Required work
A. Reproduce the ice climbing passage word for word, from "During the second" to "an awesome adventure!".
B. Pick up the account of early-season ice climbing in the Canadian Rockies where it ends and keep writing.

With over 500 ice climbs between us, Matthias Scherer and I have a lot of experience regarding the quest for early season ice. While winter ice climbing in the Alps often doesn’t really take off before December, it’s often on a roll in November in the Canadian Rockies and so once again we headed to the Rockies in search of early season ice. This year however even the Rockies were still soaking, with water dripping down the faces instead of solid white ice. The air was soft and warm and no snowflake heralding the start of winter had fallen yet. Instead of ice climbing in the cold winter light, we spent the first couple of days dry tooling under a warm clear sky. The only positive result was that, at the end of this training, we both climbed an M9+ ten times in just an hour: this gave us confidence for what lay ahead.

During the second week of November the cold finally arrived with icy temperatures around -25°C. The ice formed instantly. On 12th November we started our ice season together with Steve Swenson by climbing the classic Murchison at the Icefields Parkway. On November 16th it was time for the famous icefall Nemesis on Stanley Headwall, in slightly warmer temperatures around -22°C. The climbs had just formed, were a kind of ‘shock-frozen’ and still thin. No traces indicated a previous climb and the usual questions arose: can it already be climbed? Might it not be a better to wait a bit? Can it be protected sufficiently? Is the climb worth the risk? These are questions that all ice climbers always need to ask themselves, not only at the start of the season and are one of the reasons why ice climbing is always such an awesome adventure!

Source material

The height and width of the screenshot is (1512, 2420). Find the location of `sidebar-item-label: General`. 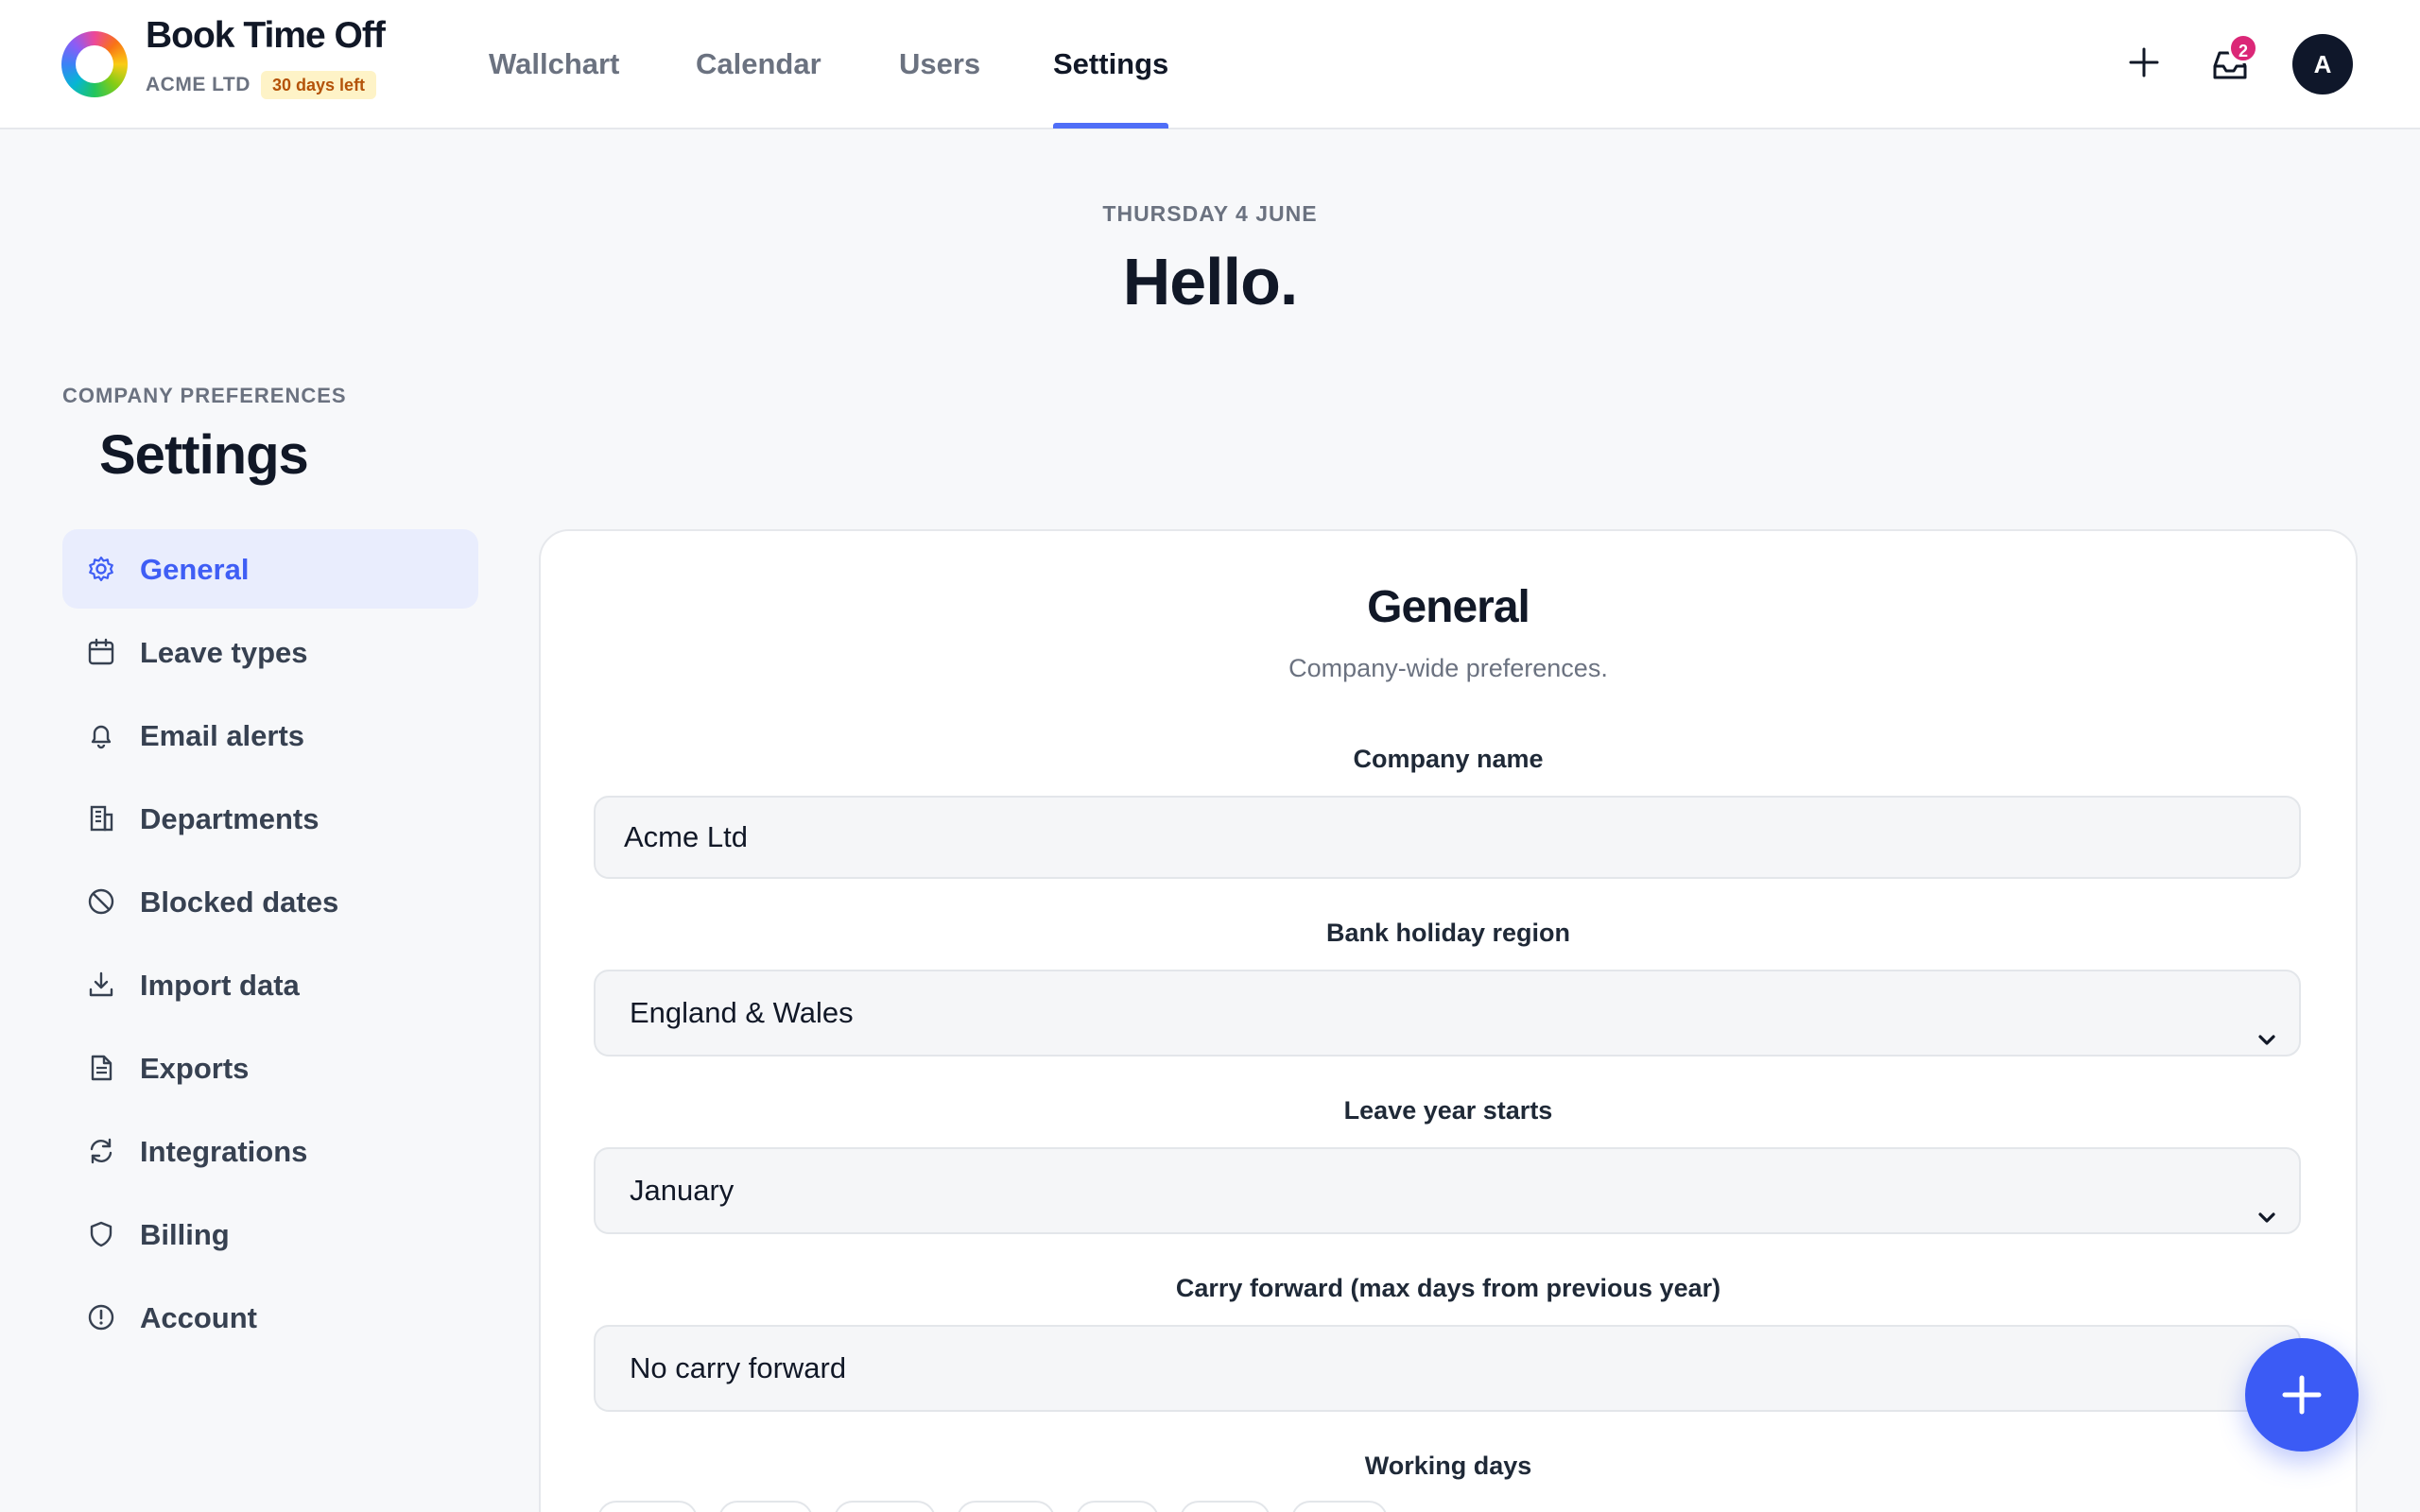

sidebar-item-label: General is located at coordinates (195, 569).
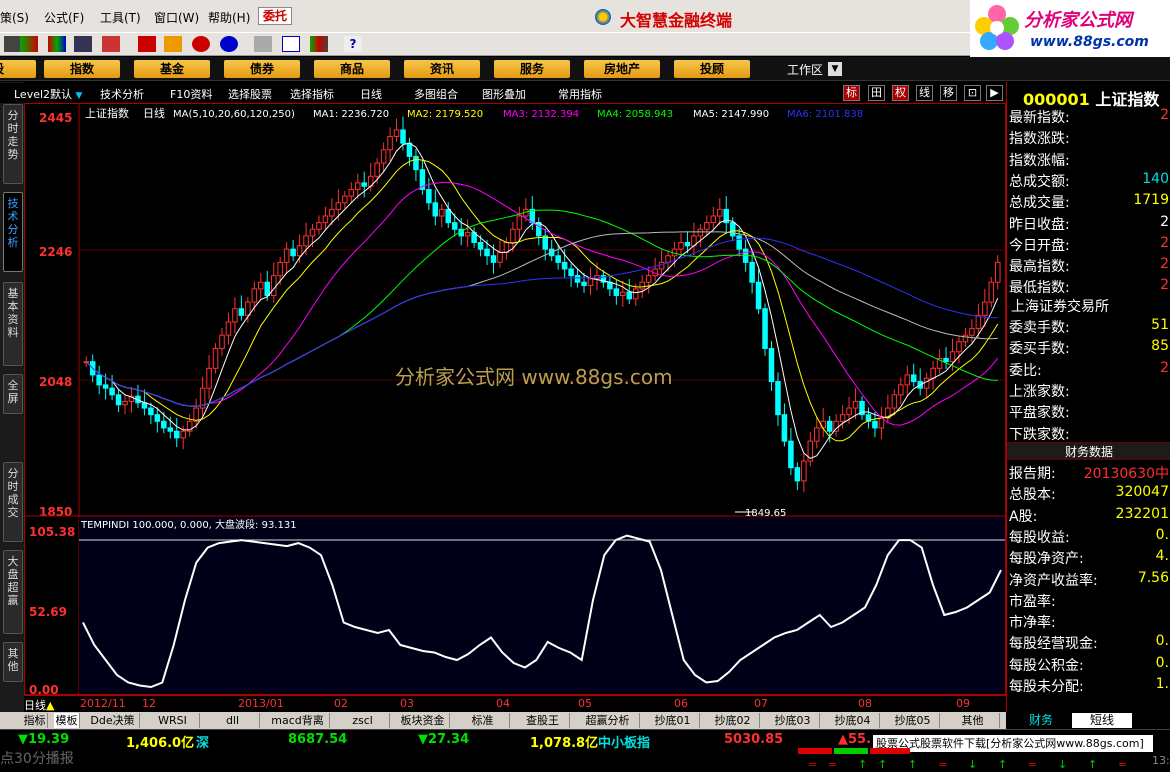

Task results
A.
During the second week of November the cold finally arrived with icy temperatures around -25°C. The ice formed instantly. On 12th November we started our ice season together with Steve Swenson by climbing the classic Murchison at the Icefields Parkway. On November 16th it was time for the famous icefall Nemesis on Stanley Headwall, in slightly warmer temperatures around -22°C. The climbs had just formed, were a kind of ‘shock-frozen’ and still thin. No traces indicated a previous climb and the usual questions arose: can it already be climbed? Might it not be a better to wait a bit? Can it be protected sufficiently? Is the climb worth the risk? These are questions that all ice climbers always need to ask themselves, not only at the start of the season and are one of the reasons why ice climbing is always such an awesome adventure!

B.
During the course of the second week of November temperatures dropped even lower: on November 29th we climbed Whiteman Falls in temperatures around - 27°C, making the climb very interesting. The next day we teamed up with Canadian ice climbing legend Raphael Slawinski for a longer gully climb at Field. With temperatures around -30°C thin icicles and pillars were no option anymore and steady movement seemed the clever choice. We therefore soloed the easier parts to keep moving and to not wait too long. It’s when ice screws start to stick to your mouth while you clean the route, and your body movements become slow and thuggish, that you realize that the cold day is… very cold indeed! Ice becomes difficult to climb. Air crystal cold. But days like these are unforgettable!

No Canada ice climbing trip is complete without a visit to Ghost Valley and so we teamed up with Steve Swenson once again for another adventurous trip. While Ghost valley is marked by hours of breaking trail and river crossing, the first hurdle that needs to be overcome is getting there by car: snow packed roads, slippery river crossings and difficult route finding are the challenges the driver needs to deal with. And so the four pitches of awesome ice were well earned: the The Sorcerer is by all means a great ice climb in an outstanding location that provided an unforgettable ending to our quest of early season ice.